*Problems to work on*:
1. Answer these from the Irmin thread below:
(a) According to Thomas Gazagnaire, what should happen to an event stream reader that is no longer used?
(b) What does forcing t.listener do?
(c) When two edits in different tabs conflict, what does the app currently do?
2. In the Irmin thread below, why is the listener made lazy? Explain in one to three sentences.
3. Proceed with the Irmin thread below, writing on from its last sentence.

*Excerpt*:
[Date Prev][Date Next][Thread Prev][Thread Next][Date Index][Thread Index]

Re: [MirageOS-devel] Irmin API newbie questions



On 4 March 2015 at 16:40, Thomas Gazagnaire <thomas@xxxxxxxxxxxxxx> wrote:
>> I've now extended this to support events, so if the user has the page
>> open in two tabs they stay in sync. However, there's still the problem
>> that you can't remove a watch, so once you start watching you have to
>> keep on doing so. Not a problem for my app (I just watch the master
>> branch) but might be a problem in general.
>
> Currently, if you do not use an event stream anymore, the stream reader 
> should be GCed automatically which will cause the stream writer (Irmin) to be 
> clean-up on the next write. However I'm not totally sure the readers are 
> properly GCed, so I need to check that before the release[1]. Did you notice 
> some leaks there? But yes, you as don't control when the GC happen it might 
> be better to leave the watch deallocation to the user. I need to think about 
> that.
>
> [1] https://github.com/mirage/irmin/issues/124

Sorry, I meant in the back-end. I have:

  let watch_all t =
    ignore (Lazy.force (t.listener));
    W.watch_all t.w

https://github.com/talex5/cuekeeper/blob/354a71805c3fc701b511d0d753524ac49430320b/html_storage.ml#L194

Forcing t.listener does "Dom.addEventListener Dom_html.window
Storage.event", which starts sending things to W.notify. However, I
have no way to know when events aren't needed any more so I can
disable the listener.

It's lazy so that only stores that have been watched at some point
create a listener (Irmin seems to create stores frequently - it looks
like every branch creates a new instance of the back-end, which seems
unnecessary).

>> I've also now made my app do merges: every item displayed on the
>> screen records the Irmin commit from which it came. Usually this is
>> the latest version, but if you're e.g. editing a form then it's the
>> version when you started the edit. When you submit a change, it
>> commits against that revision and then merges the result back to
>> master. This means that if you make two different edits to something
>> in two tabs, the conflict will be detected instead of silently
>> discarding the first change. (Ideally I want to resolve the conflicts,
>> but for now it just discards the second change and reports the error
>> to the user).

*Data shown*:
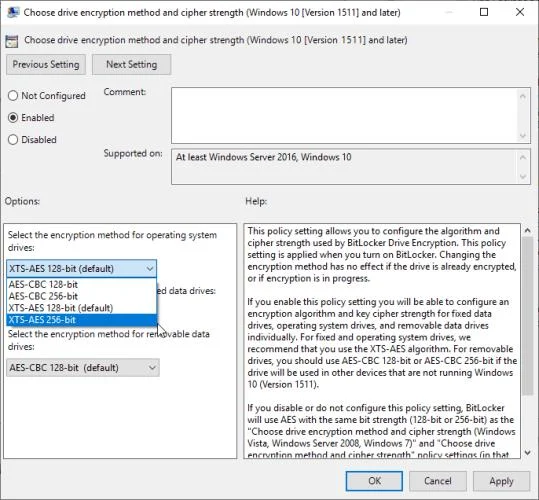539x500 pixels.
Task: Click the Group Policy icon in the title bar
Action: click(13, 12)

*Answers provided*:
1.
(a) It should be garbage-collected automatically, so the stream writer (Irmin) gets cleaned up on the next write.
(b) It calls "Dom.addEventListener Dom_html.window Storage.event", which starts sending things to W.notify.
(c) It discards the second change and reports the error to the user.

2. The listener is lazy so that only stores that have been watched at some point create one. Irmin seems to create stores frequently: every branch appears to create a new instance of the back-end.

3.
>>
>> I'm not sure I'm using the API correctly though. Here's my code for
>> monitoring the master branch and updating the display when it changes:
>>
>> https://github.com/talex5/cuekeeper/blob/83a5e3c146f2406b8491b1c9915cb7fef6753869/ck_update.ml#L30
>>
>>  let make ~on_update branch =
>>    let watch_tags = I.watch_tags (branch "Watch master") in
>>    get_head_commit branch >>= fun initial_head ->
>>    let mutex = Lwt_mutex.create () in
>>    match I.branch (branch "Get branch name") with
>>    | `Head _ -> failwith "Not a tag!"
>>    | `Tag branch_name ->
>>    let t = {
>>      branch;
>>      head = initial_head;
>>      updated = Lwt_condition.create ();
>>      mutex;
>>    } in
>>    async (fun () ->
>>      on_update >>= fun on_update ->
>>      watch_tags |> Lwt_stream.iter_s (function
>>        | (n, Some _commit) when n = branch_name ->
>>            (* (ignore the commit ID in the update message; we want
>> the latest) *)
>>            Lwt_mutex.with_lock t.mutex (fun () ->
>>              I.head (branch "Get latest commit") >>= function
>>              | None -> Ck_utils.error "Branch '%s' has disappeared!"
>> branch_name
>>              | Some head ->
>>                  if head <> t.head then (
>>                    t.head <- head;
>>                    on_update head >>= fun () ->
>>                    Lwt_condition.broadcast t.updated ();
>>                    return ()
>>                  ) else (
>>                    return ()
>>                  )
>>            )
>>        | _ -> return ()
>>      )
>>    );
>>    return t
>
> Hum, this clearly demonstrates that I need to improve the watch API ... I 
> completely agree that getting the initial head is important: we need 
> something similar to test_and_set at this level I think. I'm happy to move 
> away from Lwt streams and use a more conventional callback API, where it's 
> easier to control the scheduling (ie. hide the stream and expose only your 
> "make" function directly in Irmin). I need to check with Dave what he needs 
> exactly for Xenstore watches...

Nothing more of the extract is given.